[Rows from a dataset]
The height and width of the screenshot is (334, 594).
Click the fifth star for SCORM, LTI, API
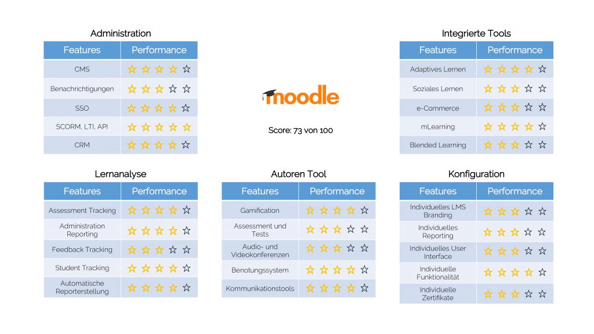pyautogui.click(x=186, y=126)
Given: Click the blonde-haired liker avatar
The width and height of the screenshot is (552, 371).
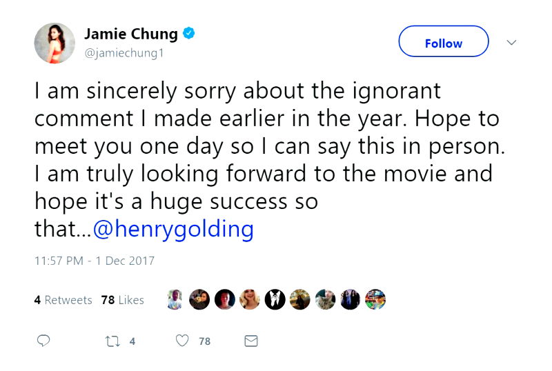Looking at the screenshot, I should tap(250, 299).
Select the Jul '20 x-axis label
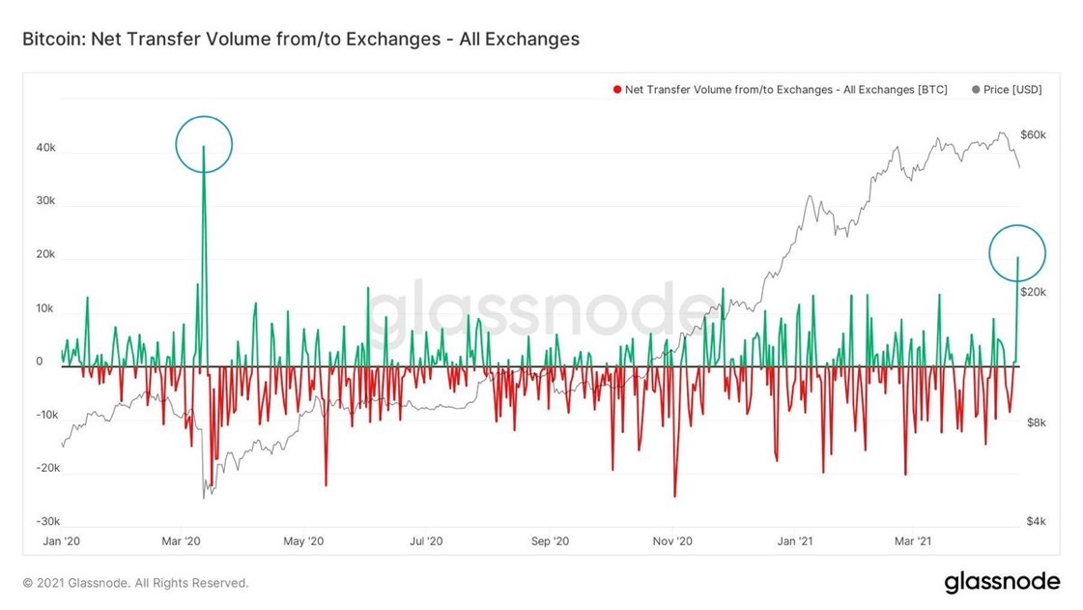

*EXERCISE*
Repeat the lines above, starting with the line containing "Given: Click the blonde-haired liker avatar" and running through the last line, without the pictures.

*RESULT*
Given: Click the blonde-haired liker avatar
The width and height of the screenshot is (552, 371).
Looking at the screenshot, I should tap(250, 299).
Select the Jul '20 x-axis label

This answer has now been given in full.